[Stored data entries]
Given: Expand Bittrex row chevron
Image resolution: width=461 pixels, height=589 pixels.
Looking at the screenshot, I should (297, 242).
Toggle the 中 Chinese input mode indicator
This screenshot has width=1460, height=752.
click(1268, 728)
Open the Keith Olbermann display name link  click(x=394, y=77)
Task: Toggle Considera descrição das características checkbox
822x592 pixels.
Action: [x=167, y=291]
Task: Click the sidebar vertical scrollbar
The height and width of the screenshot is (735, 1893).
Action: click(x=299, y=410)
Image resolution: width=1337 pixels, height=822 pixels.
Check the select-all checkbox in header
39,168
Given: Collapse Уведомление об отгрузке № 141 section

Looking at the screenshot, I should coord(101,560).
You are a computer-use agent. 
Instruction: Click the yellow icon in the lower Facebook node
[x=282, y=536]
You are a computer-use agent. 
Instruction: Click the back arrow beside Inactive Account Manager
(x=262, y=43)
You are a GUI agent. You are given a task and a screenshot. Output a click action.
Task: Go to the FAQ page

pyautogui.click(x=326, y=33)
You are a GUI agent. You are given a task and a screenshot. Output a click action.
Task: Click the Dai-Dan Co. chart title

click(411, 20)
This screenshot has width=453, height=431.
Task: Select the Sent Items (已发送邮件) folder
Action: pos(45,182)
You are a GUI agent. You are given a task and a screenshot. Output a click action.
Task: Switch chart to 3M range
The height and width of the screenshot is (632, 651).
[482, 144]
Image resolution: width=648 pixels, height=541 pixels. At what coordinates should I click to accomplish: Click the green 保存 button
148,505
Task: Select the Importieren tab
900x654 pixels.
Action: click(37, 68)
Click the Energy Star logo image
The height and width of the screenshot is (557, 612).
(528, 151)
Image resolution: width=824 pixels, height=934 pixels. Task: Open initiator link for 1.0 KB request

About this task: In how many lines of the records does the string "Open" occur? Answer with the number alone.

Response to the task: 2